# Negril.com Message Board Forums > Kingston Message Board >  Getting around town to see the sights

## LivinInThe603

Wondering if it's best to pay extra to get around town to see the major sights with structured tours, or try it the local way on the bus routes? 

I can read a subway map like it's my job, but the sheer volume of bus routes in Kingston is intimidating. 

I want to do the 56 hope road tour, trench town tour, port royal tour, and see the major spots like national heros park and emancipation park. 

Is the bus line manageable once on site and with a little guidance from my guesthouse host?

----------


## Bnewb

The traffic can be insane and I can't even imagine using the bus lines as a visitor...overcrowded, at times overwhelming...maybe they're much easier if you live there. As single woman travelling...I wouldn't recommend it for you.
I drive there for the greatest part but have used the hackneys (safer to me)...this is a more accessible/desirable way to get around in my opinion.
Living...if you're spending a short amount of time in Kingston (a few days)...I would think taking the tours would be more enjoyable, informative and less frustrating...the tours are designed for that reason.

PARTS OF THE EXERCISE:
**A)** Return the passage of the Kingston forum thread from "The traffic can" up to and including "it for you.", word for word.
**B)** Take the forum thread about getting around Kingston further, picking up right after its final sentence.
The records that come next are separate material, unrelated to the forum thread about getting around Kingston.

DATASET:

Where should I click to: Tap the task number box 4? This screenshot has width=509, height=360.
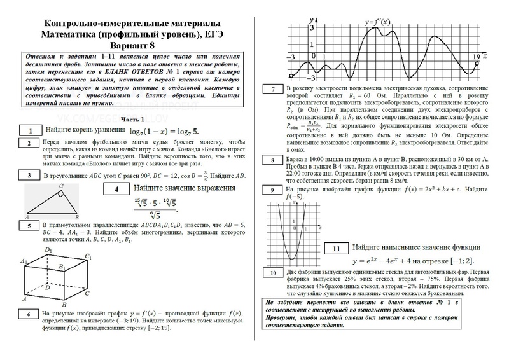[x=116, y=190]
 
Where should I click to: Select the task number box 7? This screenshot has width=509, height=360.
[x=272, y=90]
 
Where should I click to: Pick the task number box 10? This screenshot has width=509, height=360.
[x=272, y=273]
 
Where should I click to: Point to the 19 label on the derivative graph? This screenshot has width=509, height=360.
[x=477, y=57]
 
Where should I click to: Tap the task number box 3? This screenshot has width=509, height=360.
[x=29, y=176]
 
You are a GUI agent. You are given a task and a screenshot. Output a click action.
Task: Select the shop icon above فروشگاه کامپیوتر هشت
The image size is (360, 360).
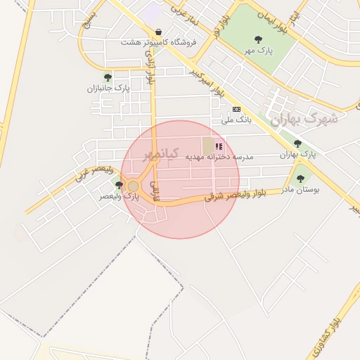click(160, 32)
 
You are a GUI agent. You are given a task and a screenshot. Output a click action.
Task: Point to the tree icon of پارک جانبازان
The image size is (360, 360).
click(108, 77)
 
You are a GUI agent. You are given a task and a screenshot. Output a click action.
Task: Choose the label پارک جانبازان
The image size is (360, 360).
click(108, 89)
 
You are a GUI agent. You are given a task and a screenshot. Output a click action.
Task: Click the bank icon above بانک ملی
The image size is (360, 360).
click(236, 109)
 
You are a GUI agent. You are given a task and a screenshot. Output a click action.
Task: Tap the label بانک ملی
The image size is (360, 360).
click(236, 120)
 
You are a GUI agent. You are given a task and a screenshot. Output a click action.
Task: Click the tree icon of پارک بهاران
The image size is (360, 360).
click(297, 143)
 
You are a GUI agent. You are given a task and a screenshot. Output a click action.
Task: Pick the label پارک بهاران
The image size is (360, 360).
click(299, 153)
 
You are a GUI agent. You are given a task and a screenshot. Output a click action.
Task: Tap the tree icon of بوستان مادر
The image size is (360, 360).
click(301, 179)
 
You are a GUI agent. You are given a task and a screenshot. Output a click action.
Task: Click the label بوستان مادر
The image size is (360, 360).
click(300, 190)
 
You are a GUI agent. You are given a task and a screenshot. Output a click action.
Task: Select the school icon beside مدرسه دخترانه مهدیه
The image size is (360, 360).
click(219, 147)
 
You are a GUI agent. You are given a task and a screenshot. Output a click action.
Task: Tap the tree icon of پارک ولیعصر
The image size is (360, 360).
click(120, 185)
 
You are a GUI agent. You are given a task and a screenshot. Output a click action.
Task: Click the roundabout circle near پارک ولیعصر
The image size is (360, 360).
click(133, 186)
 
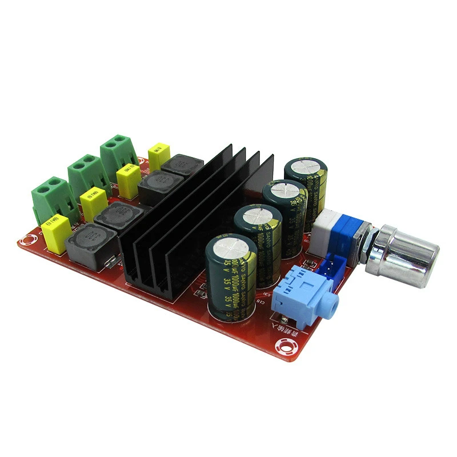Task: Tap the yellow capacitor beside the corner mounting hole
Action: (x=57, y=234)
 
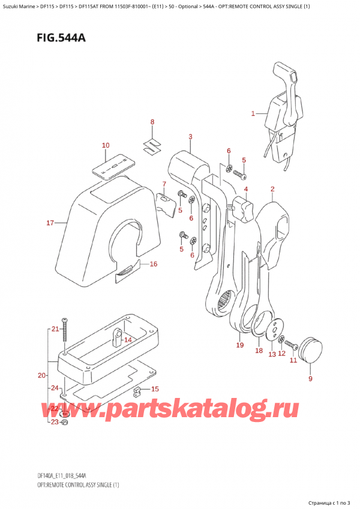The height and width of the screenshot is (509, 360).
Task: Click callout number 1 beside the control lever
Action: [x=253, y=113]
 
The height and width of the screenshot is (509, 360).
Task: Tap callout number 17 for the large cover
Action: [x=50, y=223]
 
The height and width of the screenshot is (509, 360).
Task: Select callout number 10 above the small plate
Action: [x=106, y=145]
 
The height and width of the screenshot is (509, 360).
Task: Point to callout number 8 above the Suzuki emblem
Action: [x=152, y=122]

--

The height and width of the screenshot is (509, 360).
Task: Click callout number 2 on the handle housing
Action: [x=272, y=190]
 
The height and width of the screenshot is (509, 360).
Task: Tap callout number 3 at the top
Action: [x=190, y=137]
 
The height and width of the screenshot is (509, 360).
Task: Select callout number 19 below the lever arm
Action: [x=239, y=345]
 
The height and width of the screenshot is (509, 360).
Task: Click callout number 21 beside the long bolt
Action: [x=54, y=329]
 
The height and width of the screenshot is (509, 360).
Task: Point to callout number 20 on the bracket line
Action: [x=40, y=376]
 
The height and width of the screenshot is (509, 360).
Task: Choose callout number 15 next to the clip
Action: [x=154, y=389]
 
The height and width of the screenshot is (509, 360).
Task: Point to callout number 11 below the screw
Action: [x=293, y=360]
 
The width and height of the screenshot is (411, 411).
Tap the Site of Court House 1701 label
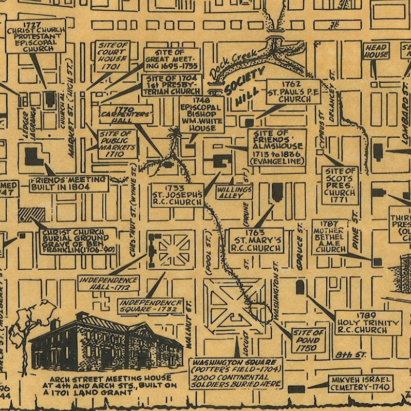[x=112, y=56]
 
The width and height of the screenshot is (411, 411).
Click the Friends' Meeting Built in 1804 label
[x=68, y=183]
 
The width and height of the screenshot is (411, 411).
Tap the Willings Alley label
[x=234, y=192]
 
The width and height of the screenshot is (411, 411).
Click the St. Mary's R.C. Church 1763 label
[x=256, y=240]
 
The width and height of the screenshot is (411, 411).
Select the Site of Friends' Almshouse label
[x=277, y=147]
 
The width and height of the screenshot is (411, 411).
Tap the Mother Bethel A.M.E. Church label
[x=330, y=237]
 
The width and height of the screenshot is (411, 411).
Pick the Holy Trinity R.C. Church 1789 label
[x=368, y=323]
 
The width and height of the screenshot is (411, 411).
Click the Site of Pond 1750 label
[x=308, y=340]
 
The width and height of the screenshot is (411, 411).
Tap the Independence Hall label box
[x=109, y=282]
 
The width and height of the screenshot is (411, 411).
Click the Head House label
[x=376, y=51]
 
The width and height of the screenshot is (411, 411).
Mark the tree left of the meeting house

--

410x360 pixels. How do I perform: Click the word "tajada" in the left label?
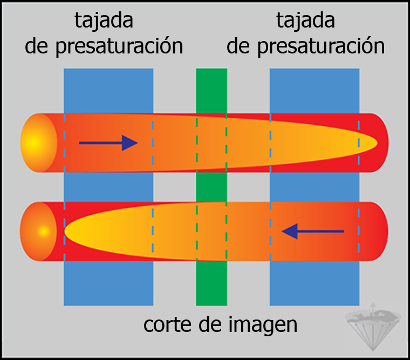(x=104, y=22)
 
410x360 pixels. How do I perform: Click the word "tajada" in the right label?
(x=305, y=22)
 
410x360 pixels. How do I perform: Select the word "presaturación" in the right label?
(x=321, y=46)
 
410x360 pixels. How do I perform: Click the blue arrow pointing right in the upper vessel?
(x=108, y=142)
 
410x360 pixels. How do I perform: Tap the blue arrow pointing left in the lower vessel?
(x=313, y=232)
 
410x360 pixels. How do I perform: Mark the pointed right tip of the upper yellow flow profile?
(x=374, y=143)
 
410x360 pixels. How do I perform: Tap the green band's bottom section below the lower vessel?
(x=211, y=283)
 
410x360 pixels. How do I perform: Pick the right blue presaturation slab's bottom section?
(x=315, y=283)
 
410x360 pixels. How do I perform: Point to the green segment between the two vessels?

ANSWERS TO THE PROBLEMS:
**A)**
The traffic can be insane and I can't even imagine using the bus lines as a visitor...overcrowded, at times overwhelming...maybe they're much easier if you live there. As single woman travelling...I wouldn't recommend it for you.

**B)**
This would be all different if you're travelling with a Jamaican...they should easily be able to plan this all in advance for you.

----------


## LivinInThe603

Thanks so much!!! I appreciate your information and experience.

I think I'll look in to some organized tours; I will only be in town for a few days, as it's my first time in the city.

----------


## Babalew

a lot of these areas are walkable or accessible by taxi.  the driver took me through trench town, dropped me off at bobs museum, picked me up when i called.  walked to emancipation park from my hotel on knutsford dr. and taxi rides reasonable 400j for the most park and double for going and coming back.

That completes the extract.